## THE TASK
In the records below, count each line where the word "circle" appears, and reply with that number only.

## DATA TO EXAMINE
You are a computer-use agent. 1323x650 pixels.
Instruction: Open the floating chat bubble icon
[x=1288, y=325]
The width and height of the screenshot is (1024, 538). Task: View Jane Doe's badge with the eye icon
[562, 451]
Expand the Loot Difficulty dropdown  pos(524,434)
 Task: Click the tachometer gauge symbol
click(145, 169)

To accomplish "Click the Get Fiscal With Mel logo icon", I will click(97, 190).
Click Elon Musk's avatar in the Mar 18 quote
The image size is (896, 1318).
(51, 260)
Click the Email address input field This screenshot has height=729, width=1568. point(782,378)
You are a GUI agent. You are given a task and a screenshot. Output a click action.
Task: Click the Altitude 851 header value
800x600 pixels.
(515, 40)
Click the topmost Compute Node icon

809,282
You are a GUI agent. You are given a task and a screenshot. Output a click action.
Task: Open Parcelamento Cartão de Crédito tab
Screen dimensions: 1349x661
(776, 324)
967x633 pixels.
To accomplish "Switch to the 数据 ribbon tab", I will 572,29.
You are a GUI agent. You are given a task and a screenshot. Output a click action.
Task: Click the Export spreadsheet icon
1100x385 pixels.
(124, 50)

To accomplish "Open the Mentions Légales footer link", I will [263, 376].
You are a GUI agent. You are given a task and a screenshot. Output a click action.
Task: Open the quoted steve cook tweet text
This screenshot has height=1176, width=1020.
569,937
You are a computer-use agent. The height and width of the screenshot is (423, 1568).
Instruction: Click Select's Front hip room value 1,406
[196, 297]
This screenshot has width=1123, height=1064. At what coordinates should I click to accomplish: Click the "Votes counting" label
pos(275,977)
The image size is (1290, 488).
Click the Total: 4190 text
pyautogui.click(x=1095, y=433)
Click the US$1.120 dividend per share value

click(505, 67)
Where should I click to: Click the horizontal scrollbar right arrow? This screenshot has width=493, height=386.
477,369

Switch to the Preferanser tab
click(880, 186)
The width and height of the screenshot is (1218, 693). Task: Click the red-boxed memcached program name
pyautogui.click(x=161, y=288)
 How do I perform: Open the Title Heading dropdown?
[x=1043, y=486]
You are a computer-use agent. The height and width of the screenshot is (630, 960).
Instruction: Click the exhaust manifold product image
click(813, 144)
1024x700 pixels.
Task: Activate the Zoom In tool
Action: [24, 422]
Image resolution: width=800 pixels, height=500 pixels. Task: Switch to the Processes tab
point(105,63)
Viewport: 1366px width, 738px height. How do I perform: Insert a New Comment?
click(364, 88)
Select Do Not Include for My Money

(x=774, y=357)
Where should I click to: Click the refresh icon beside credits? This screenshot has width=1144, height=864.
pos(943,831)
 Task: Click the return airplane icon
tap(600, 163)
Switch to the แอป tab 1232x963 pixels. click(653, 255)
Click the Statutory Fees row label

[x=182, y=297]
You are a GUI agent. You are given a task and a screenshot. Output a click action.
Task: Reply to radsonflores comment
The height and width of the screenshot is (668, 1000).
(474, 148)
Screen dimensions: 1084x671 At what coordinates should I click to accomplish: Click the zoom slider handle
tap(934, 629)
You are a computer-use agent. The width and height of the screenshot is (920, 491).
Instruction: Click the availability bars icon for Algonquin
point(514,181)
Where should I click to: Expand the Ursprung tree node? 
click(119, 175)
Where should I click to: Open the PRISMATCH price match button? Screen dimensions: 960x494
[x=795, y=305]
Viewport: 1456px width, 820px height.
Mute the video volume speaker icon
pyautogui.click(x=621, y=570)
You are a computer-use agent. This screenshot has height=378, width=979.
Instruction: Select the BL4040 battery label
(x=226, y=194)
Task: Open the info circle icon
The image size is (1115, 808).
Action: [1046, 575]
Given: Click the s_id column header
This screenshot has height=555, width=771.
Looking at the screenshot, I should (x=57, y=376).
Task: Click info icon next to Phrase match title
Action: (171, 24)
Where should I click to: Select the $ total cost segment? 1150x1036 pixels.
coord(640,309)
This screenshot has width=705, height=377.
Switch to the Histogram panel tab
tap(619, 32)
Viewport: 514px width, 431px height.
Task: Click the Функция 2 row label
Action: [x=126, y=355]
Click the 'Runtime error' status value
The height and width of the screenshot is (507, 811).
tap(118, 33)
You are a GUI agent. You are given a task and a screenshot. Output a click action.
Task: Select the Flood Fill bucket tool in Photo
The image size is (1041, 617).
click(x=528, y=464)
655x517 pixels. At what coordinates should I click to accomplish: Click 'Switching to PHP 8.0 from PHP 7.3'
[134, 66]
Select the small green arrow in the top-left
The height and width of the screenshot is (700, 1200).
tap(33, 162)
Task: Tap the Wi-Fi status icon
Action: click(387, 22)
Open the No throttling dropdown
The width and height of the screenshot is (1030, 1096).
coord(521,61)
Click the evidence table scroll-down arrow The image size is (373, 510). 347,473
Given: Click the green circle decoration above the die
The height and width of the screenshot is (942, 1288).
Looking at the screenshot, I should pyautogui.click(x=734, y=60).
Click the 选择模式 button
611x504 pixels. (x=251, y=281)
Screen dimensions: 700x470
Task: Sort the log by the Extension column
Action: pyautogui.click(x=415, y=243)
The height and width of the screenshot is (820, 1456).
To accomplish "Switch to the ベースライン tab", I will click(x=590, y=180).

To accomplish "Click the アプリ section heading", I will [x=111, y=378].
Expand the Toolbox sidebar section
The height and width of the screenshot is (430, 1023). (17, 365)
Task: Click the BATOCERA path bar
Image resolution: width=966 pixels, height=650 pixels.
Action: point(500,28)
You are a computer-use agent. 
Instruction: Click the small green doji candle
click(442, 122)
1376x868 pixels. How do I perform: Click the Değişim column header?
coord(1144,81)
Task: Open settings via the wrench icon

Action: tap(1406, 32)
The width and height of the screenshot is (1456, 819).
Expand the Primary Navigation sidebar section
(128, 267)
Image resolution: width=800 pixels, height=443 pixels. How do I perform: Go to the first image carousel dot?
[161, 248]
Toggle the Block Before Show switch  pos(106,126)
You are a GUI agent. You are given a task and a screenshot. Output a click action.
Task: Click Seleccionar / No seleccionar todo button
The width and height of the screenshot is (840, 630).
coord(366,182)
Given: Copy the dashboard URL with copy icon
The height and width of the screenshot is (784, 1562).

## OUTPUT FOR THIS TASK
2